The incentives of the waiters and the restaurant owners are almost never perfectly aligned.
Most profit comes from simple items: drinks, salads, the most basic pasta dishes, coffee. It's all stuff where the ingredients cost next to nothing and the prep time is negligible. They don't cost much either, but have huge margins.
The waiter's incentive is not to push you to get the $9.95 ziti marinara, but to get the $22 lobster-filled ravioli, or the $25 jumbo shrimp dish, or the $27 steak—the most expensive dishes on the menu. But the lobster or the shrimp or the steak often have the slimmest margins of anything on the menu.
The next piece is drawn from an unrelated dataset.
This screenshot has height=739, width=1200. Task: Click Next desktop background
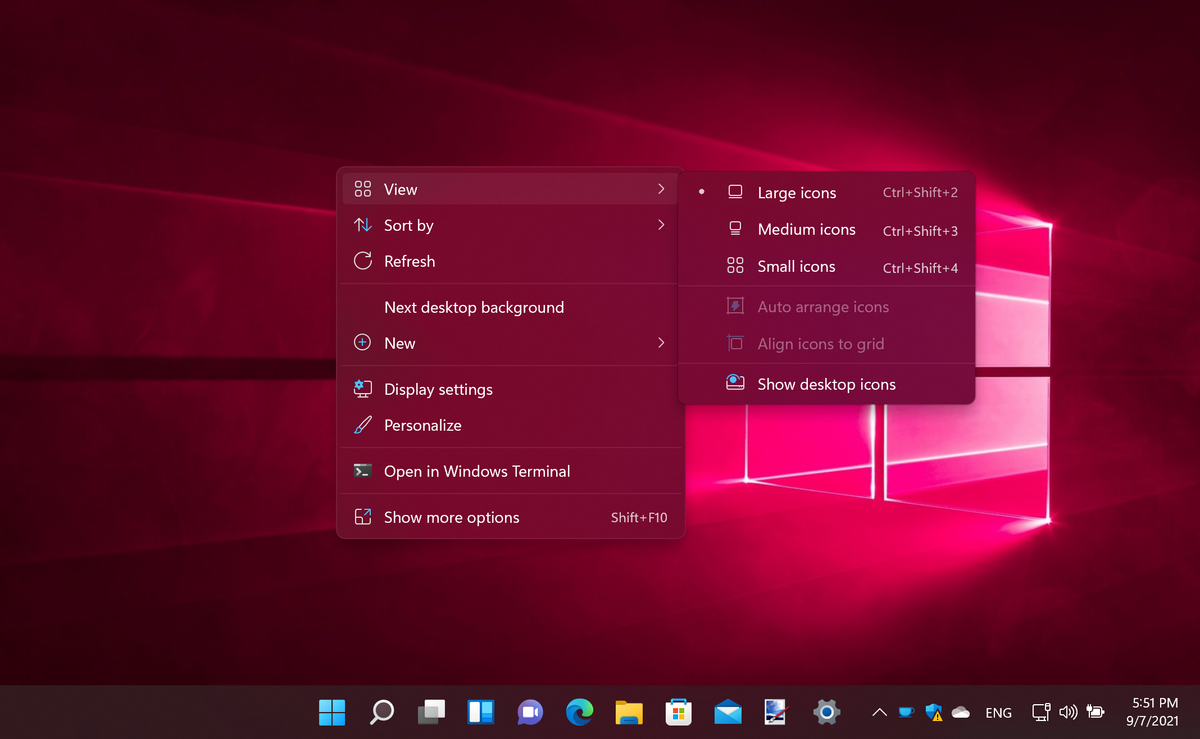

Oftentimes something like lobster will serve as a loss-leader to get people into the restaurant.
As a waiter, you're constantly pushed to sell appetizers, salads, drinks, coffee and ice cream. All the stuff that's not just an entree. That's where the margins are, despite not costing very much and not leading to an inflated bill like a steak and bottle of wine would.
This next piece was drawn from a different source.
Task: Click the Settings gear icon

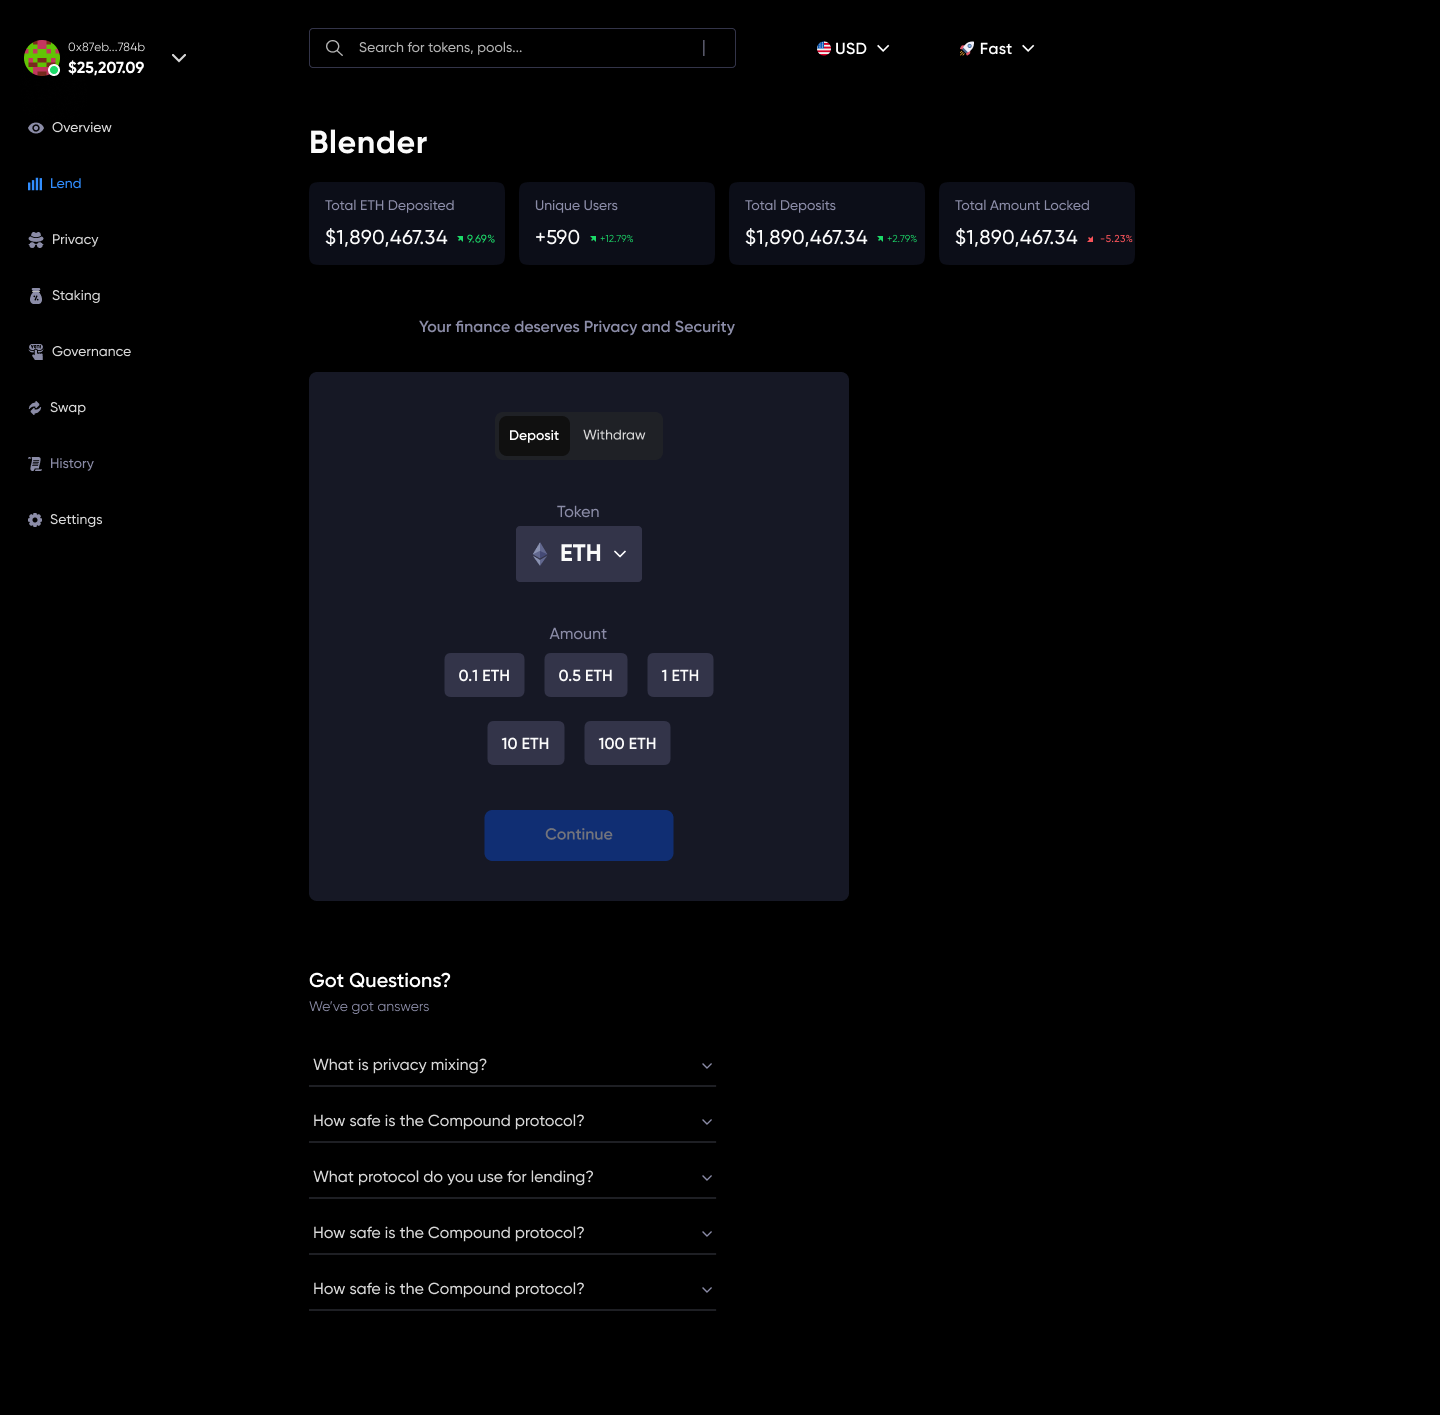Action: click(x=35, y=520)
So not only is the waiter stealing the profit from the sodas they give you for free, they stand a chance of making the restaurant take a loss on your meal if you order a slim-margin item as an entree and don't order anything else.
But this is a problem you'll never really fix. Waiters are sharecroppers and their incentives will always be (in part) opposed to what's best for the restaurant.